If you are reading this article, you are most likely a beginner lifter. So, take the above advice as it is intended, as a guide to get your started. But we are each individuals, so adapt it to yourself. Just do not let your warmup drift so far from the above protocol that it is taking any more than 15 minutes. If you have specific mobility or strength deficiencies that need to be address, I suggest that you book a consultation (see the button below) with either myself or a coach near you to get those remedied as quickly as possible and you can get on with productive training.
If you have some accumulated injuries that need a little bit more attention during your warmup, then experiment and see what the most efficient way is to warm them up. If you have tight shoulders and find back squatting uncomfortable you may need to high bar squat until you are able to spend time gaining the shoulder mobility to get the bar properly secured to squat in a low bar position. And just so you know, the best exercise for gaining mobility to squat is the squat itself. And you can find the “Horn Stretch” video here.
Most people do not have severe enough “mobility” issues that require any more than a couple of months to resolve if they can be resolved at all. There may be some circumstances that require a permanent work around.
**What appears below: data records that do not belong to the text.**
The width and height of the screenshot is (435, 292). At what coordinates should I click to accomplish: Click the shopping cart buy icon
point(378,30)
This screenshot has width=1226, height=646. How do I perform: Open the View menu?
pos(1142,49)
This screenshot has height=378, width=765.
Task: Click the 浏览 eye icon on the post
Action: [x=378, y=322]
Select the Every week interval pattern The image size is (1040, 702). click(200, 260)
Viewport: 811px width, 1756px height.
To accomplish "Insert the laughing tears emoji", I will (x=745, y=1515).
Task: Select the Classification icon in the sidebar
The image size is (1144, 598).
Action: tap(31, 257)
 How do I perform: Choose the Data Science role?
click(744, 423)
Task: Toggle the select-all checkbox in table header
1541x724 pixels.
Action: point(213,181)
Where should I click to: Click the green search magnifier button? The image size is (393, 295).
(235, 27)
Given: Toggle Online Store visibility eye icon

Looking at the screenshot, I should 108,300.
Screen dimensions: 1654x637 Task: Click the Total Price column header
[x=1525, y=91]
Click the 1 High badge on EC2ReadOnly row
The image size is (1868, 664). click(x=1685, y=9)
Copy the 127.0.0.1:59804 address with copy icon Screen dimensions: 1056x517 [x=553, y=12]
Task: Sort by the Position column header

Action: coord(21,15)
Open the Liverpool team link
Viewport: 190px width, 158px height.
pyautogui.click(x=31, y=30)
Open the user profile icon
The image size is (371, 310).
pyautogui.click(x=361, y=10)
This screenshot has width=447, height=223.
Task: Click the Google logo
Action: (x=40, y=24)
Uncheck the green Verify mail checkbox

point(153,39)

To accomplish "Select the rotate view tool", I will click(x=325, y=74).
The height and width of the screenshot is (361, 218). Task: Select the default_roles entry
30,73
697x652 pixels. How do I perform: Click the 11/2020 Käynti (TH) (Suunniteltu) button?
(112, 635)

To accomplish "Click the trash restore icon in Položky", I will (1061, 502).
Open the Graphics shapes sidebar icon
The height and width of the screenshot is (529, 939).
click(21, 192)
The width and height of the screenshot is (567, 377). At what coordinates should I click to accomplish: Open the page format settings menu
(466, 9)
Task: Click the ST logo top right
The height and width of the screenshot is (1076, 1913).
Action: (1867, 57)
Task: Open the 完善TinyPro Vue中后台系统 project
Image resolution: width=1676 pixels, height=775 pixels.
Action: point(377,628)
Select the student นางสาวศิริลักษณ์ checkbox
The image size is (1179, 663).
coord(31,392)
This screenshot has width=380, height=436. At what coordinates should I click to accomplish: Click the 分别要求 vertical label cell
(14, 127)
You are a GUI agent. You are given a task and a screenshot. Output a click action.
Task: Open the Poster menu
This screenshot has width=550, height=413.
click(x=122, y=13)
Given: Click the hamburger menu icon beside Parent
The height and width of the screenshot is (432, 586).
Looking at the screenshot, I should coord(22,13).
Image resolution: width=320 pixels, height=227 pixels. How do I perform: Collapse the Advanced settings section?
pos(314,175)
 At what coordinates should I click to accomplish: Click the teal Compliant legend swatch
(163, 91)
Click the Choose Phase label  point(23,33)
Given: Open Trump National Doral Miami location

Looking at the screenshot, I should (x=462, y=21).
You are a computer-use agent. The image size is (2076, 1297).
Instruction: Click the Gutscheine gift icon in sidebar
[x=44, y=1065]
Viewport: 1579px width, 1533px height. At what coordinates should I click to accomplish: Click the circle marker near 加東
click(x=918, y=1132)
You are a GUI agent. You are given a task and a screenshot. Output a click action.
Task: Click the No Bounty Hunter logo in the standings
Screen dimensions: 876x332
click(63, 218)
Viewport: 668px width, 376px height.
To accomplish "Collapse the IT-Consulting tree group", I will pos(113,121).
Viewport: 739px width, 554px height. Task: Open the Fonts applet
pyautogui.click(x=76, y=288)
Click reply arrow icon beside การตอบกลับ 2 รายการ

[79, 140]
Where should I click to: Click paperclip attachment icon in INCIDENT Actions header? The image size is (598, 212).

If you are a trainee with severe kyphosis (rounding of the upper back) you may require the use of a Safety Bar to squat. Or if you have extreme levels of adiposity around the waist (big belly) you may struggle to get into position for the Deadlift, so the use of rack pulls, or block pulls, would be appropriate for you. Alternative arrangements do sometimes need to be made; I may draft an article on that at some point.
How to warm up in warm or cold temperatures.
In a warm environment you may need fewer warm up sets, in a cold environment you may need significantly more.
For warm weather make sure you are well hydrated as you will be losing fluids through general perspiration. When you are working out this will increase by a significant amount. Make sure you consider that sweat is more than just water and you get a reliable source of electrolytes in your diet or through a supplement.
For wintry weather, especially if you are working out in a garage gym that is not insulated or heated, make sure you start off with plenty of layers on, so that you can take some off as you warm up. A cotton hooded jumper and a pair of sweatpants/joggers on top, with a t shirt and shorts on underneath is good place to start. Make sure that they are loose enough to move well in, but so loose they get in the way.
Also, several thin layers are better than one large layer. You can adjust how much you need as you get warmer through your workout. Just remember to dress appropriately, and everything should go fine. And if you work out in an air-conditioned gym with water fountains and showers well, aren’t you lucky.